Partes do exercício
1. Segundo o texto sobre os crimes de 2006 em São Paulo, quantas pessoas foram executadas?
2. Por favor, prossiga com o texto sobre os crimes de 2006 em São Paulo a partir da última frase apresentada.

Trecho fornecido

------------------------------------

Urariano Mota*, Recife – Direto da Redação
Recife (PE) - Seis anos depois dos crimes contra os pobres em São Paulo, com mais de 600 executados, as mães das vítimas ainda esperam justiça. Vale a pena recuperar um pouco aqueles dias.
Nas fotos do terror em São Paulo de 2006, nas primeiras páginas dos jornais não aparecia um só morto. De um só bandido morto, queremos dizer. Antes, no entanto, para os mortos do bem, as fotos existiam e foram publicadas. Houve fotos dignas, o pranto e a dor de famílias, das mulheres dos soldados mortos em combate. Era natural, era justo. “Por teu endurecimento, por teu coração impenitente, acumulas contra ti um tesouro de cólera para o dia da cólera, no qual se revelará o justo juízo de Deus, que retribuirá a cada um segundo as suas obras”, dizia o outro São Paulo, na Epístola aos Romanos.

------------------------------------

Dados fornecidos
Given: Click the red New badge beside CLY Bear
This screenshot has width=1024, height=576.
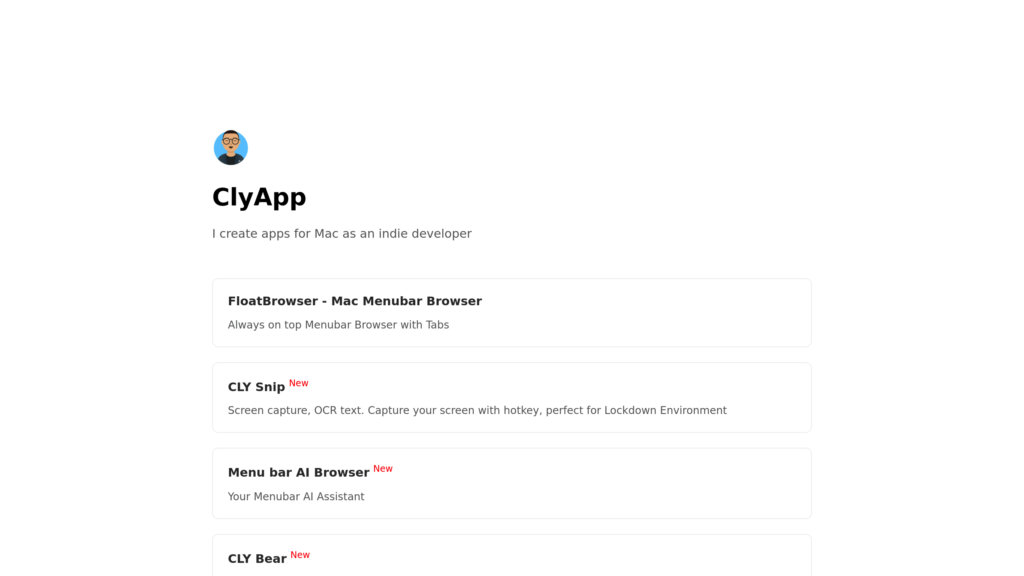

------------------------------------

Lista de respostas
1. Mais de 600.

2.
Nos registros de 18 de maio de.2006, noticiavam-se 120 mortos do mal, do lado do mal. “A reação da polícia aos ataques está sendo adequada”, responderam em pesquisa de O Globo 80% das pessoas. Com isso declaravam também que a reação do policial quando matava bandido era justa, boa, urgente e necessária. Era uma reação ditada pela moral e abençoada por Deus. Se uma parte ruim invadia o organismo, ela deve ser jogada ao fogo. O princípio universal do contraditório, de ouvir o outro lado, ontem e hoje nos jornais do Brasil não havia.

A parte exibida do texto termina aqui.